Required action A:
Answer these questions using the catalog entry for Großer Geist Nr. 6.
(i) What inscription is incised on the work, and where on it does it appear?
(ii) From which gallery did the present owner acquire the work, and in what year?
(iii) In what city and month was the aluminum version exhibited in 1997?
Required action B: From the catalog entry for Großer Geist Nr. 6, copy the part that opens with the words containing "116 x 53 x 32" and closes with "(aluminum version illustrated).".
Required action C: According to the catalog entry for Großer Geist Nr. 6, what distinguishes the three unique versions of the work from one another? Answer in one to three sentences.

Thomas Schütte (b. 1954)
Großer Geist Nr. 6
incised with signature and date ‘SCHÜTTE 1998’ (on the heel of the proper right foot)
116 x 53 x 32 in. (294.6 x 134.6 x 81.2 cm.)
Executed in 1998. This work is one of three unique versions (steel, aluminum and bronze) and is accompanied by a photograph signed, titled and dated by the artist.
Galleria Tucci Russo, Turin
Acquired from the above by the present owner, 1999
J. Heynen; J. Lingwood and A. Vettese, eds., Thomas Schütte, London, 1998, p. 104 (aluminum version illustrated).
F. Fanelli, "Il Direttore Suona L'Eroica," Il Giornale dell'Arte, May 2011.
Münster, Skulptur Projekte, June 1997 (aluminum version exhibited).
Turin, Galleria d’Arte Moderna e Contemporanea, Eroi, May-October 2011, p. 229 and 267 (illustrated in color).

Recorded information:
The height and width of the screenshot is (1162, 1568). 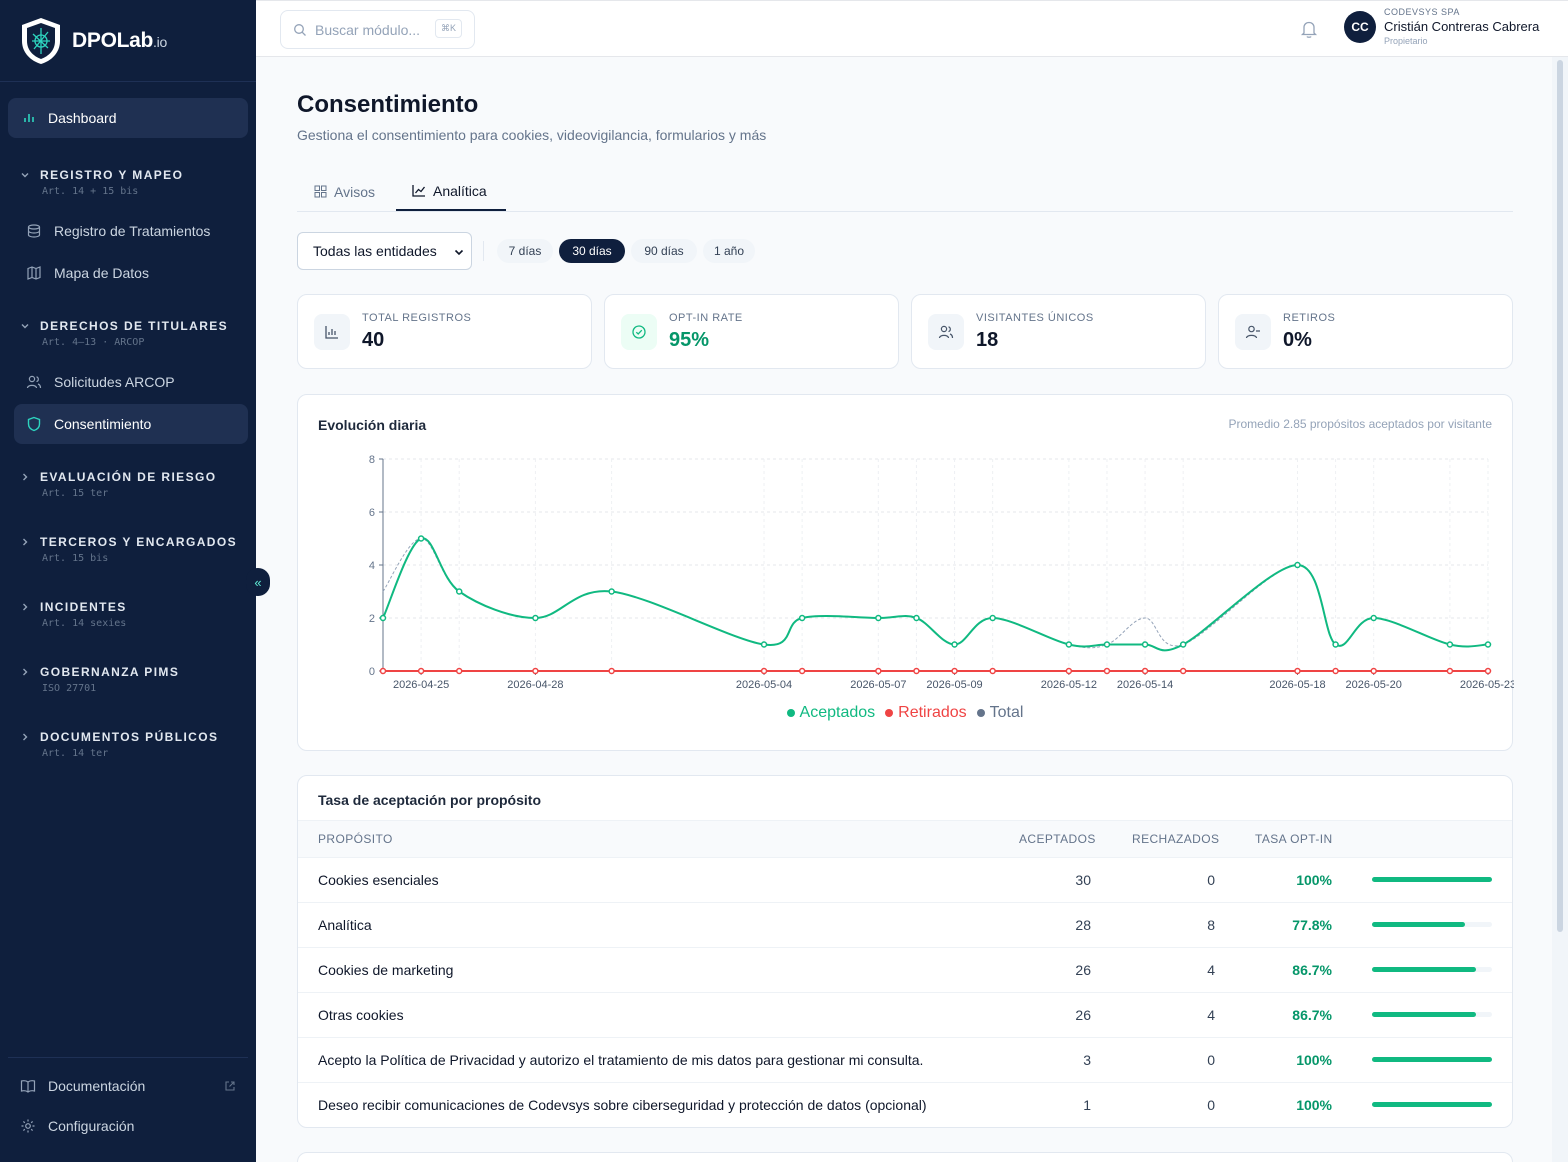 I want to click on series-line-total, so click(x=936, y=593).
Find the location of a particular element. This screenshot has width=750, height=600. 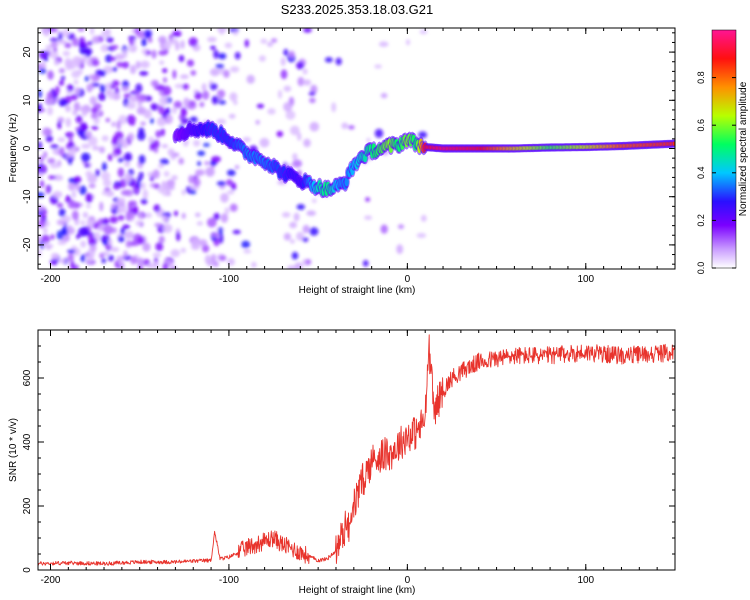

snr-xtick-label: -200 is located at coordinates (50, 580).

Expected output A:
(i) The work is incised with the signature and date "SCHÜTTE 1998" on the heel of the proper right foot.
(ii) The present owner acquired the work from Galleria Tucci Russo, Turin, in 1999.
(iii) The aluminum version was exhibited in Münster in June 1997, at Skulptur Projekte.

Expected output B:
116 x 53 x 32 in. (294.6 x 134.6 x 81.2 cm.)
Executed in 1998. This work is one of three unique versions (steel, aluminum and bronze) and is accompanied by a photograph signed, titled and dated by the artist.
Galleria Tucci Russo, Turin
Acquired from the above by the present owner, 1999
J. Heynen; J. Lingwood and A. Vettese, eds., Thomas Schütte, London, 1998, p. 104 (aluminum version illustrated).

Expected output C: The three unique versions differ in material. One is made of steel, one of aluminum and one of bronze.